Funding: The research was supported by the National Institute of Neurological Disorders and Stroke (Grant NS107594), Penn Center for AIDS Research, and Penn Mental Health AIDS Research Center.
Source:
University of Pennsylvania
Media Contacts:
Katherine Unger Baillie – University of Pennsylvania
Image Source:
The image is in the public domain.
Original Research: Open access
“Neuroinflammation and EIF2 Signaling Persist despite Antiretroviral Treatment in an hiPSC Tri-culture Model of HIV Infection”. Sean Ryan at al.

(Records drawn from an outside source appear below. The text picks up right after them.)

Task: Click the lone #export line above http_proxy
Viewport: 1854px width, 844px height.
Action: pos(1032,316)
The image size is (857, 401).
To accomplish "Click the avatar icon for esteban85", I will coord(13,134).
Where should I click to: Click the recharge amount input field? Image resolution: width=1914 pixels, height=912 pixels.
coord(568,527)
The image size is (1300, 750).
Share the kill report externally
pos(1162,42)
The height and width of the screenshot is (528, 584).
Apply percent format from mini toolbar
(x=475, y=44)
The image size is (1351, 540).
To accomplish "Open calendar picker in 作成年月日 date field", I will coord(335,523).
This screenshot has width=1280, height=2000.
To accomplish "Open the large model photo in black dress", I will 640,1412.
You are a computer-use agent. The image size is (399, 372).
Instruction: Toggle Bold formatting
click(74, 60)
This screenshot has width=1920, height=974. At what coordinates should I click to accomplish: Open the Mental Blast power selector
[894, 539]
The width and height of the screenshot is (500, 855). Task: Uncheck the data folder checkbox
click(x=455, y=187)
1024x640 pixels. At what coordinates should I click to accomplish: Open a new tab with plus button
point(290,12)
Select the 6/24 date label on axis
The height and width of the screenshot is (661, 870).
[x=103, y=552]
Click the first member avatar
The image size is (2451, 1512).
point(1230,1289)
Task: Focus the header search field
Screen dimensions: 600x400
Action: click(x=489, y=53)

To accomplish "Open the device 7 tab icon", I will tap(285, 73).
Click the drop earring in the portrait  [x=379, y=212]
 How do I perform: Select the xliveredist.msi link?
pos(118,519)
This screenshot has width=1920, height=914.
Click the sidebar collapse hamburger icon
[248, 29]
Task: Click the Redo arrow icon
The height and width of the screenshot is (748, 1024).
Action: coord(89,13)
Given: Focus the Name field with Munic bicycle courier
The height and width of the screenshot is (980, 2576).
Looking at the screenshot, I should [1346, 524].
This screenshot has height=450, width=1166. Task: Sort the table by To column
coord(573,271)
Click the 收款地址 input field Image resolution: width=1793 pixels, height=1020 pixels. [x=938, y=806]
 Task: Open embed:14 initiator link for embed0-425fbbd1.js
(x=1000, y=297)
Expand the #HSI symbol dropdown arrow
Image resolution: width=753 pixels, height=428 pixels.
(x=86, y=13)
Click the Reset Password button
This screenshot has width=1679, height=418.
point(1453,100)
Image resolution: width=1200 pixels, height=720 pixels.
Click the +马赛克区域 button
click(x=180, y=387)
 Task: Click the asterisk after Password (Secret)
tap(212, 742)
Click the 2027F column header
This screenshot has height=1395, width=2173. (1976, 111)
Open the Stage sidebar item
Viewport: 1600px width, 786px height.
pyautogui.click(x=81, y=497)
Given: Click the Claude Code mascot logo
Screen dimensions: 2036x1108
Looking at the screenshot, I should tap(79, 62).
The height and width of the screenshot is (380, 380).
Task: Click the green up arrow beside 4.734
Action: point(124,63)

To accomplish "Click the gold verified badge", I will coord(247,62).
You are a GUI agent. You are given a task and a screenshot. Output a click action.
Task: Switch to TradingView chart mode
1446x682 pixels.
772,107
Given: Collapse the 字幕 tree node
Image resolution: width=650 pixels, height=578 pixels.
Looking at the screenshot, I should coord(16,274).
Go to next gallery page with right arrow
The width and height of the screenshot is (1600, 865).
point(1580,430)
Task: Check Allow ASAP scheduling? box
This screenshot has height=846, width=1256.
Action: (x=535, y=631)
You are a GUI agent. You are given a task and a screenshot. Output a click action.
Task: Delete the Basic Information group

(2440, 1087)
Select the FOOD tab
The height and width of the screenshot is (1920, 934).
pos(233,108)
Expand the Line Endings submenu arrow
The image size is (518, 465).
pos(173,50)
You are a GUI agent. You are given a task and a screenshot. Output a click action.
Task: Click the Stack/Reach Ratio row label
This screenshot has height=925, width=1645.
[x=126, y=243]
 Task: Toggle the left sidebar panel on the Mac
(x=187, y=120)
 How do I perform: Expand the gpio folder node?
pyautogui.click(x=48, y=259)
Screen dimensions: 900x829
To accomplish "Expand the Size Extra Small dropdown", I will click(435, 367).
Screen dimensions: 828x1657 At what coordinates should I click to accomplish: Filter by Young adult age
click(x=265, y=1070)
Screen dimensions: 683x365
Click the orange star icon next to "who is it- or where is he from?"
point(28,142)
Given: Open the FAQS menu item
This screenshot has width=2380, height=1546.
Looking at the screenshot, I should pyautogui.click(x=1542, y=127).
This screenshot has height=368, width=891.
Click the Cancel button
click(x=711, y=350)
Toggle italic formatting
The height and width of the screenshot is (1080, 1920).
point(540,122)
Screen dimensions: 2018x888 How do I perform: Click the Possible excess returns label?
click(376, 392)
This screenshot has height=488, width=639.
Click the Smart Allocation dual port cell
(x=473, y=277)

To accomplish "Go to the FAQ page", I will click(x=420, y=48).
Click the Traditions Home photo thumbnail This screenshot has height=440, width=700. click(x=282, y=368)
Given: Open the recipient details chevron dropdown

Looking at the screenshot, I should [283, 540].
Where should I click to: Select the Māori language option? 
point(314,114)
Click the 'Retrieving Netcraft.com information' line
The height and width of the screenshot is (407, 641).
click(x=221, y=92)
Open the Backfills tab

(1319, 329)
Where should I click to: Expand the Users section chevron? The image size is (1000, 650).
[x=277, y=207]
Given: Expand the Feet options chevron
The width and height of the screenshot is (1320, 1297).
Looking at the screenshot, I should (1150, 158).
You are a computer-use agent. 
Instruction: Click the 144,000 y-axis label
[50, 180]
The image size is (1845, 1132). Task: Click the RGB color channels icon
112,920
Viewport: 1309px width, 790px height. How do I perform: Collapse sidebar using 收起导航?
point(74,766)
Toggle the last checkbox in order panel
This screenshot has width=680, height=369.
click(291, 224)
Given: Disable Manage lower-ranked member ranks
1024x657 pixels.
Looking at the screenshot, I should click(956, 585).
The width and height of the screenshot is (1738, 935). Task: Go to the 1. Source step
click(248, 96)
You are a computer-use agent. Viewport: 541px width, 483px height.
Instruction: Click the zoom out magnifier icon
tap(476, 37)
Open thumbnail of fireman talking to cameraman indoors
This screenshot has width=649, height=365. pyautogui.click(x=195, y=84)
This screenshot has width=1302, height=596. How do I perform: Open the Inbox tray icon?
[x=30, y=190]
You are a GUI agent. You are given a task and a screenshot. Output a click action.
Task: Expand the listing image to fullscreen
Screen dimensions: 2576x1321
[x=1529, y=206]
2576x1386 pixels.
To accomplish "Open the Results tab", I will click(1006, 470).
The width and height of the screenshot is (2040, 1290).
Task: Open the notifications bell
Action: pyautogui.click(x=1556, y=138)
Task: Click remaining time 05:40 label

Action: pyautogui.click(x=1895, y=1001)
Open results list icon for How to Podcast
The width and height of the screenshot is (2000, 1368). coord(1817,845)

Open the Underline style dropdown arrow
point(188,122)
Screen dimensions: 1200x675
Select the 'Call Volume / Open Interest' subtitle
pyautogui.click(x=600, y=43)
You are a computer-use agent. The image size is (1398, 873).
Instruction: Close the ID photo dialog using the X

Stem Cell Reports doi:10.1016/j.stemcr.2020.02.010.
Abstract
Neuroinflammation and EIF2 Signaling Persist despite Antiretroviral Treatment in an hiPSC Tri-culture Model of HIV Infection
Highlights
• Describes a tri-culture of hiPSC-derived microglia, astrocytes, and neurons
• HIV infection leads to increased EIF2 signaling in all three cell types
• Efavirenz treatment alone creates an inflammatory signature by RNA expression
• Infected iMicroglia increased inflammation response and reduced synaptophagocytosis
Summary
HIV-associated neurocognitive disorders (HAND) affect over half of HIV-infected individuals, despite antiretroviral therapy (ART). Therapeutically targetable mechanisms underlying HAND remain elusive, partly due to a lack of a representative model. We developed a human-induced pluripotent stem cell (hiPSC)-based model, independently differentiating hiPSCs into neurons, astrocytes, and microglia, and systematically combining to generate a tri-culture with or without HIV infection and ART. Single-cell RNA sequencing analysis on tri-cultures with HIV-infected microglia revealed inflammatory signatures in the microglia and EIF2 signaling in all three cell types. Treatment with the antiretroviral compound efavirenz (EFZ) mostly resolved these signatures. However, EFZ increased RhoGDI and CD40 signaling in the HIV-infected microglia. This activation was associated with a persistent increase in transforming growth factor α production by microglia. This work establishes a tri-culture that recapitulates key features of HIV infection in the CNS and provides a new model to examine the effects of infection, its treatment, and other co-morbid conditions.